Five Simple Rules of Teacher Questioning

Teacher questioning can be a very effective and engaging instructional strategy. However, if misused, it can be a strategy that has very little impact. As we know, since the days of Socrates, teachers have been using questioning to encourage student thinking and check for understanding. However, high-quality teacher questioning is much more than just tossing out questions. Developing questioning skills can take a lot of time and professional development, but there are some simple rules teachers can follow to make some immediate improvements.

Here are Five Simple Rules for Teacher Questioning:

1. Have a Purpose!

When asking a question, the question itself should have a purpose. A teacher should know if the question is intended to promote a conversation, dialogue, discussion, or simply solicit a simple response to check for understanding. Good questions engage more than one student at-a-time. They provide an opportunity for students to discuss (ex: turn and talk; debate; conversation), lead to students generating their own questions, and allow for multiple responses. However, when teachers ask a question that has one specific answer, and call on one student to answer it, the question has very little value for the rest of the class.

2. One at a Time!

Most teachers would be surprised to have a count of how many questions they ask in one class period. In our building, when we tallied the number of questions teachers were asking in one, 42 minute class period, the total number was usually between 100 and 200 questions. In some classrooms, the number of questions posed in one class period exceeded 200. Without realizing it, many teachers use a rapid-fire approach to questioning, asking multiple low-level (Webbs DOK) questions, one after another. When it comes to high-quality questioning, less is more.

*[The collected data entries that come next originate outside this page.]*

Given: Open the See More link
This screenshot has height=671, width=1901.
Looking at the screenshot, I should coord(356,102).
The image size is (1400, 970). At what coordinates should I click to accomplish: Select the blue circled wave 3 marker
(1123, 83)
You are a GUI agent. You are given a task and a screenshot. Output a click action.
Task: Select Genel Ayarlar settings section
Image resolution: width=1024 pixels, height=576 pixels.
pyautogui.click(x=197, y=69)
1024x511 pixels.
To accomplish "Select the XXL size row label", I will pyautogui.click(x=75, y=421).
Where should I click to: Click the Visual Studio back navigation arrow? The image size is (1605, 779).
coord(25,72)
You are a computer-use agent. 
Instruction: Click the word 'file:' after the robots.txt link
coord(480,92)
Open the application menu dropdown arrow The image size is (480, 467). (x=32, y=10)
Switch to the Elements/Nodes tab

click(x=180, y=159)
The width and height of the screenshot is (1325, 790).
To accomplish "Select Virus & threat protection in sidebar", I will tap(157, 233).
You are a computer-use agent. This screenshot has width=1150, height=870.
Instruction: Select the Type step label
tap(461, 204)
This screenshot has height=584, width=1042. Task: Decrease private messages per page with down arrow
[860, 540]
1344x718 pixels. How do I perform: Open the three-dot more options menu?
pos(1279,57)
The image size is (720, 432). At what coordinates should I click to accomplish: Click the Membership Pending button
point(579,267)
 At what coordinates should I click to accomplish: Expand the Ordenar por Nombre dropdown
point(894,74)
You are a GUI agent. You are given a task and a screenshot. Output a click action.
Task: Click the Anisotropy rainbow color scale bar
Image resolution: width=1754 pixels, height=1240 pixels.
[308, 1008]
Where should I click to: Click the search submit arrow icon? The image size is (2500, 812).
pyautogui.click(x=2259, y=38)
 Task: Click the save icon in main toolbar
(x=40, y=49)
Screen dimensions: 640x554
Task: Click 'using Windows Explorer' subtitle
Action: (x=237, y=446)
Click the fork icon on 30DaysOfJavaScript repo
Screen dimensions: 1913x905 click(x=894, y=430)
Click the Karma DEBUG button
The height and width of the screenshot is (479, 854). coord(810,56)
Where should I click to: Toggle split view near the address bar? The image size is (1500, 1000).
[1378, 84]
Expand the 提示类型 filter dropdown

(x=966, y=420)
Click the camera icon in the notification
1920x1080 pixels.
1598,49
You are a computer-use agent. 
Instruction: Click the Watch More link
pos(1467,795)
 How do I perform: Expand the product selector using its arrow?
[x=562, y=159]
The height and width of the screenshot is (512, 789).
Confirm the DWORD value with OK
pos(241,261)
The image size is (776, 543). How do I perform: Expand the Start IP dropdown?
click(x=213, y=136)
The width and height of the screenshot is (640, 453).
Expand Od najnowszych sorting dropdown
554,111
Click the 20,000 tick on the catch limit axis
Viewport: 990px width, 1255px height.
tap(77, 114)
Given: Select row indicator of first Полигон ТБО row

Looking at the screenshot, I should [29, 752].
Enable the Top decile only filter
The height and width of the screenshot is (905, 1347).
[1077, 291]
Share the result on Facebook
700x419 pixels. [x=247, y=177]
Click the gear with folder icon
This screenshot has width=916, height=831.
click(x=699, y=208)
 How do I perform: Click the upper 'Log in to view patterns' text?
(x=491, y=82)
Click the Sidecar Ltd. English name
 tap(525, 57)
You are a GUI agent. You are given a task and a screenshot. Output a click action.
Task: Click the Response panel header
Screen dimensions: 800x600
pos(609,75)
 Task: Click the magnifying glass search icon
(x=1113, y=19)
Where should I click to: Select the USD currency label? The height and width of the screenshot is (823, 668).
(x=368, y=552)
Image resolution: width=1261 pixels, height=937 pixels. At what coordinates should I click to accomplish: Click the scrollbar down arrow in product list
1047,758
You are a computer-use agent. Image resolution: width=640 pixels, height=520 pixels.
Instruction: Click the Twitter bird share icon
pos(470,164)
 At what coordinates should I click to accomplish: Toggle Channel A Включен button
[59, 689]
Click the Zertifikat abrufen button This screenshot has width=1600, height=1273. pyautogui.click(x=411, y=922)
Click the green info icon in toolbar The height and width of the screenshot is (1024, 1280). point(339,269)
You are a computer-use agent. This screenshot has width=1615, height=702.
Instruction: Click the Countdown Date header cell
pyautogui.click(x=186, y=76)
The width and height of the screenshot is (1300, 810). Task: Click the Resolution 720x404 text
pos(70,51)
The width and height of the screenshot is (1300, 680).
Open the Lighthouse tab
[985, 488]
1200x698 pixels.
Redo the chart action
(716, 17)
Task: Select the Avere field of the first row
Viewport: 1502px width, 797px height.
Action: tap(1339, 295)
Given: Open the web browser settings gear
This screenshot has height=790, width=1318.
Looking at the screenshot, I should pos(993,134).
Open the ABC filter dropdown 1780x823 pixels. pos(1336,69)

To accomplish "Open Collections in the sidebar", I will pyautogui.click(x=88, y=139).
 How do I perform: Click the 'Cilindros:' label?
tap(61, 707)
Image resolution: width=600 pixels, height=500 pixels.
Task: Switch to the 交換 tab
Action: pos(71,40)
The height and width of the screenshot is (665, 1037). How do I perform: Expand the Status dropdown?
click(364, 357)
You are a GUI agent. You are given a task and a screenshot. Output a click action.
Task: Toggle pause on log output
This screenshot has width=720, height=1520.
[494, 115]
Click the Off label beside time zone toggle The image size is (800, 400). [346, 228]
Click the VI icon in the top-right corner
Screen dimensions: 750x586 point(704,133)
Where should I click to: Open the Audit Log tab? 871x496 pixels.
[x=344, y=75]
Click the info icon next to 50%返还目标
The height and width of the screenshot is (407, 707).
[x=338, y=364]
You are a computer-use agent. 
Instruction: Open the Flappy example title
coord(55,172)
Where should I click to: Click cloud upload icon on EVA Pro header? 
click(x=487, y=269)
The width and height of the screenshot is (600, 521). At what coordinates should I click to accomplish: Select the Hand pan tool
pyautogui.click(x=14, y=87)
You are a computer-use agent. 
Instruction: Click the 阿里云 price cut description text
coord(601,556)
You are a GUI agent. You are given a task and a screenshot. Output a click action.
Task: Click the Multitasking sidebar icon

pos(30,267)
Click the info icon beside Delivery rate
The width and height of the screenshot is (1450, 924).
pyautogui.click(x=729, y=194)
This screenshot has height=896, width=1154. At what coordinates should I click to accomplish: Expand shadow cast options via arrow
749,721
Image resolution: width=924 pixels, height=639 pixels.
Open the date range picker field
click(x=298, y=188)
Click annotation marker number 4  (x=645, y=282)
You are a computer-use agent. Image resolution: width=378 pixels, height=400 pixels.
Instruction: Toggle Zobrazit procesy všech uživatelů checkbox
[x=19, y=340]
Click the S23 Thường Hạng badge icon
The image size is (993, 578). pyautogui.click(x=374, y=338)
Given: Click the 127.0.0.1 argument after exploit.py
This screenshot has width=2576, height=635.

Challenge: Have someone come into your room, unannounced, and count how many questions you ask in one period.

3. Pick One Question!

Teachers should know the question they are going to ask, and ask it clearly. If it needs to be repeated, it should be repeated verbatim. Many times, teachers will ask a question… immediately rephrase it… add more detail… ask it again in a different way… add even more detail… then rephrase the question again. By the time the teacher states the final, revised question, it is drastically different than the original one. This can leave the student who raised their hand to answer the original question, pretty confused. Pre-planning some of our questions is the only way to ensure we are asking high-quality questions. These questions should be aligned to the objectives or learning outcomes for the lesson. Of course, teachers can also utilize spontaneous questions, as appropriate. However, key questions should have a purpose, be pre-planned, and align with objectives or learning outcomes.

4. Wait a Minute!

Some teachers feel rushed to get through a lesson. Others feel uncomfortable in silence. However, it is important for teachers to provide appropriate wait-time after asking a question. Remember, if teachers are asking high-quality questions, requiring thinking and discussion, it will take time. Teachers should avoid calling on the first student who raises their hand. Personally, I stopped allowing students to raise their hand in my classroom. I called on students randomly, making sure I always responded to them in a way that made them feel safe, whether they knew the answer or not. Although I am not aware of a specific, scientifically proven “appropriate” amount of wait-time, I like to use at least ten seconds. It is also important to never include a student’s willingness to raise their hand as part of a “participation grade” (which shouldn’t exist anyway). I’ve heard teachers say a student’s participation grade has suffered due to lack of participation. Then I’ve watched the same teacher repeatedly call on the first or second student to raise their hand, which didn’t even give most students a chance to participate. Give time for students to process the question.

5. Use Scaffolding!

When planning questions, it is important for teachers to review the content around the question. Teachers should review the prerequisite knowledge, as well as the knowledge that will extend the learning beyond the initial answer. If a teacher asks a question and a student doesn’t know the answer, they can scale down to more simple, prerequisite knowledge questions. Then the teacher can build back up to the original question. This strategy is more supportive of that student’s learning, than just jumping to another student when someone doesn’t know the answer. Be able to adjust questioning from simple to complex, as a student requires.

Reference Disclaimer:

Some of the rules and ideas shared in the post were adapted from information shared by Dr. Rebecca Woodland, University of Massachusetts at Amherst, and the work of the East Penn School District Instructional Leadership Team, during a professional learning session.